Seven types of heat-sensitive recording papers thus obtained were subjected to comparative tests for Bekk smoothness and whiteness of the surface of the recording layer, print density, image quality, and capri (mottle).

We also compared the occurrence of torsion in the elastic body and the abnormal noise generated during operation, and the results, including the overall judgment, are shown in a separate table.

Please note that the print density is determined by a commercially available thermal facsimile (product name:
The color density of the recorded image recorded using a NEFAX-2 (manufactured by NEC Corporation) was measured using a Macbeth densitometer (manufactured by Macbeth Corporation, RD).
-100R type).

Moreover, the whiteness was measured using a Hunter whiteness meter.

Regarding the image quality, the degree of printing unevenness in the halftone part of the above print was visually judged, and the degree of fogging (mottle) was visually judged by the degree of partial decrease in whiteness on the paper surface.

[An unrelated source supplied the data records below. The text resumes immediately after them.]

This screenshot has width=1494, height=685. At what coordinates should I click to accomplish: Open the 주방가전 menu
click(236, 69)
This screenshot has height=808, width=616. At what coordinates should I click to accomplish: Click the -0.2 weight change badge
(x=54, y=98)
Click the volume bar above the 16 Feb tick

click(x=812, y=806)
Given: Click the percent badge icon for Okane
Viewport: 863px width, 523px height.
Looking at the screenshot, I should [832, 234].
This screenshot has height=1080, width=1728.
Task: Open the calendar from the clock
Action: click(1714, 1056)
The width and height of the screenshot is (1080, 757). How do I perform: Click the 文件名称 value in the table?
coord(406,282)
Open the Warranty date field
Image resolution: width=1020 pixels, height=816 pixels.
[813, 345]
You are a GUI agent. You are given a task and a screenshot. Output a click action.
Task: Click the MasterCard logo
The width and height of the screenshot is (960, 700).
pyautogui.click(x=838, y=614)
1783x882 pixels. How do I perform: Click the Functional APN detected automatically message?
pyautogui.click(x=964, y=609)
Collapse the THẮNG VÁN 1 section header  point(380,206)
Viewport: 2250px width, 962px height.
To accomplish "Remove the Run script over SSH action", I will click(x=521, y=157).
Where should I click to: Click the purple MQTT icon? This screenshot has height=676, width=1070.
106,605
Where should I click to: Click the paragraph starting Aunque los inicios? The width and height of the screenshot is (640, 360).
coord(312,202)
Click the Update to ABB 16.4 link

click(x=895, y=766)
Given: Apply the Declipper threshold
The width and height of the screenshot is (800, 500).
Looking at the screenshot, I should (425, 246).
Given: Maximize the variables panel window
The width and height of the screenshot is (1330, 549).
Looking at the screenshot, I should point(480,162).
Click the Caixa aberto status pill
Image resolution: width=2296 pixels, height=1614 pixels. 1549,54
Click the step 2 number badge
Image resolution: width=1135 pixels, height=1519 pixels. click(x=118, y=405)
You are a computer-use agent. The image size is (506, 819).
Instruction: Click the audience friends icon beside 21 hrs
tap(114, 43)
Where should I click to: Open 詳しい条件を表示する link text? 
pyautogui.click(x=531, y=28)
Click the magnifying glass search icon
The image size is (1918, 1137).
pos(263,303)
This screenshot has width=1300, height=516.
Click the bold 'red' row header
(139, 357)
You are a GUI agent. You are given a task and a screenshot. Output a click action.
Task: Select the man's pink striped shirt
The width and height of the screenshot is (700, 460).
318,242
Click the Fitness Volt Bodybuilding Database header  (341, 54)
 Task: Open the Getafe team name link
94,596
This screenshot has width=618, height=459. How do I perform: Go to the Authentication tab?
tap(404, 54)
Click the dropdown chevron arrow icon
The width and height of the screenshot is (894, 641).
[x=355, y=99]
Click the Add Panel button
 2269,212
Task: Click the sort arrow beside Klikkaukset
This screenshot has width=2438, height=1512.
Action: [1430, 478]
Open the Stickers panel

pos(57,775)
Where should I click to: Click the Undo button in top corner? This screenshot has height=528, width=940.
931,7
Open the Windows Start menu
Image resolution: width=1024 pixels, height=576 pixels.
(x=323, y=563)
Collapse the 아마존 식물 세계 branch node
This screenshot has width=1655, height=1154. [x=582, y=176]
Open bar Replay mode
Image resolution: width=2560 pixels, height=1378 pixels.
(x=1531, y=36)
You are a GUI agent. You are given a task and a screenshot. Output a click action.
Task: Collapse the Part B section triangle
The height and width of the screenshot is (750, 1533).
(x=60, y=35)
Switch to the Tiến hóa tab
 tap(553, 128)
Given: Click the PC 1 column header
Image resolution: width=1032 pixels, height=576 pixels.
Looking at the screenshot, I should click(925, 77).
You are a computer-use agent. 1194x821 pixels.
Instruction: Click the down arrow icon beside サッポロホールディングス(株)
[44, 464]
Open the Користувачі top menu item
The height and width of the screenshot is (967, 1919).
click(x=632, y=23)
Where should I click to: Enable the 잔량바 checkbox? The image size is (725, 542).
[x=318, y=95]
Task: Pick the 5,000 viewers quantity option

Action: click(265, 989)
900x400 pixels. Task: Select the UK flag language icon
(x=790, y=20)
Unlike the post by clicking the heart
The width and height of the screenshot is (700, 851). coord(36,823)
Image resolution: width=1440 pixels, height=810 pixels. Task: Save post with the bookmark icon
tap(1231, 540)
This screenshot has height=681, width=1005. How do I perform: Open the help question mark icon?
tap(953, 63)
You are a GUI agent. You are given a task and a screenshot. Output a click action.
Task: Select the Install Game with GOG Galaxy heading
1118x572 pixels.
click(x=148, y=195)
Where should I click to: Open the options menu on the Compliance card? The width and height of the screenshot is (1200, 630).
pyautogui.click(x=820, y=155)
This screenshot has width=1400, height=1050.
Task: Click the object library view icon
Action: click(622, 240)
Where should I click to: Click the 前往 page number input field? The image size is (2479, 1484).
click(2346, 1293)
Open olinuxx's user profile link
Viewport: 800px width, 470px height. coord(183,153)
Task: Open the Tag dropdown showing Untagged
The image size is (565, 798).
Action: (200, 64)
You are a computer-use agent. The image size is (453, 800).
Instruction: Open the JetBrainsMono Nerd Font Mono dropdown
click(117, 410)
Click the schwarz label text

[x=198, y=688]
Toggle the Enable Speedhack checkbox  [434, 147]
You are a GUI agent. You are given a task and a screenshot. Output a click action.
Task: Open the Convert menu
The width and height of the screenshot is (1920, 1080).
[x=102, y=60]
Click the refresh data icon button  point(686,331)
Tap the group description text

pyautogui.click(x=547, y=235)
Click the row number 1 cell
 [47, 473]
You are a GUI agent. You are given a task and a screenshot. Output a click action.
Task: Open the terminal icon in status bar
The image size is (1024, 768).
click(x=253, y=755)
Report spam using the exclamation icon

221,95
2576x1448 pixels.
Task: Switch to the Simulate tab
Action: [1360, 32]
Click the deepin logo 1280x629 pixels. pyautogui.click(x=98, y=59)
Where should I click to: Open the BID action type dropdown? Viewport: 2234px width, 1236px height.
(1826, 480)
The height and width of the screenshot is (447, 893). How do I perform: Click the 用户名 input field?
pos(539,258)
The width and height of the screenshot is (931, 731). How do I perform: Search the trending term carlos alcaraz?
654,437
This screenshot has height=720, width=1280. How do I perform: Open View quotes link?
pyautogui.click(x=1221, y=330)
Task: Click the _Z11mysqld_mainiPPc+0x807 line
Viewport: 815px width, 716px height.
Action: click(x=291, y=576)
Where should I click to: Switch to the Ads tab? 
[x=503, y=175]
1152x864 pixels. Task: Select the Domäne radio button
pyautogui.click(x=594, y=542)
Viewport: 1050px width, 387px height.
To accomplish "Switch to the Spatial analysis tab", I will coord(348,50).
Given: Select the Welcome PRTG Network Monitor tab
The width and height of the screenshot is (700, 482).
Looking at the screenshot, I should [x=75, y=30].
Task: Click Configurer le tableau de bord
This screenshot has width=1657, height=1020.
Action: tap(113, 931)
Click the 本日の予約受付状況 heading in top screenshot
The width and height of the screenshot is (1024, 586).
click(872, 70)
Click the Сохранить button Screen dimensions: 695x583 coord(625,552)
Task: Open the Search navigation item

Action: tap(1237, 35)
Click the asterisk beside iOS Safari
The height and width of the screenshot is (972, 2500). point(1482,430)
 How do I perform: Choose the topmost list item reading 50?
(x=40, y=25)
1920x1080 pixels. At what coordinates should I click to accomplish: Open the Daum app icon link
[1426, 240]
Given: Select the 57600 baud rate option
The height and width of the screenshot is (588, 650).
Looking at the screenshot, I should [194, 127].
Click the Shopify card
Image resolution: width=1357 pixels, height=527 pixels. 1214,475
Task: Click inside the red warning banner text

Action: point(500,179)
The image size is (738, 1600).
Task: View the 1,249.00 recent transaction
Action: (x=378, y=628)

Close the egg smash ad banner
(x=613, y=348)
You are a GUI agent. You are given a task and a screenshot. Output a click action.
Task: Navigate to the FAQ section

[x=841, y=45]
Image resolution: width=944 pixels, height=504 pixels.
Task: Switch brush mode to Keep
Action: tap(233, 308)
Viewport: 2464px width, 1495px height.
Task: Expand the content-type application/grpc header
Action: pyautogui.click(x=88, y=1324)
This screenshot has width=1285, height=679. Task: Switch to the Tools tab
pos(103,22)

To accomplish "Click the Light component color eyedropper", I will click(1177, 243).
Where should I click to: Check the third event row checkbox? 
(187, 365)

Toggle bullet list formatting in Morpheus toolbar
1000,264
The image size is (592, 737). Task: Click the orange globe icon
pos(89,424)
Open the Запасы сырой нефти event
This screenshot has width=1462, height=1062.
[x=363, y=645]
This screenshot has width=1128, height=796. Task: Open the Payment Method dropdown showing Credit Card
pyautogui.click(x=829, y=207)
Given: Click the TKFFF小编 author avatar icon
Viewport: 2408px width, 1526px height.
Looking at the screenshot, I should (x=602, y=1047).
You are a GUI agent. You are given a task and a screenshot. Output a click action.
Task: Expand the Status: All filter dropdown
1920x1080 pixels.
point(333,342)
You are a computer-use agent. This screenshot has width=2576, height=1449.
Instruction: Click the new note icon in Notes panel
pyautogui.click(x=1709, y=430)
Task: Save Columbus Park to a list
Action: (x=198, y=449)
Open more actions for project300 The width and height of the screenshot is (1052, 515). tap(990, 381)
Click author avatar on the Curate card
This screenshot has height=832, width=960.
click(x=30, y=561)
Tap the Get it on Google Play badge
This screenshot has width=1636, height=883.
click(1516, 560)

The evaluation criteria for image quality, capri (7 torr), occurrence of twisting in the elastic body, occurrence of abnormal noise during operation, and overall judgment are as follows.

1: Extremely excellent 2: Excellent 3; Fair 4: Slightly inferior 5: Extremely inferior [Effect] According to the method for producing a heat-sensitive recording sheet of the present invention, as is clear from the results in the table, Heat-sensitive recording sheets of excellent quality can be produced stably over a long period of time without unnecessary color unevenness or smoothness unevenness during smoothing treatment, which tends to occur when producing using soft elastic rolls. Stable operation was possible with no twisting or abnormal noise.

Claims (3)

[Claims] (1) The recording layer is placed in a pressure nip formed by an elastic roll and a metal roll, which are finished so that the thickness of the elastic layer is 7 to 20 mm and are cooled so that the surface temperature is in the range of 10 to 40°C. A method for producing a heat-sensitive recording sheet, which comprises passing the sheet so that its surface is in contact with a metal roll surface and subjecting it to a smoothing treatment. (2) The method for producing a heat-sensitive recording sheet according to claim (1), wherein rubber, plastic resin, or a combination thereof is used as the elastic layer. (3) Shore D hardness of the elastic layer (ASTM standard, D-2
240) is 70 to 85 degrees, the method for producing a heat-sensitive recording sheet according to claim 1.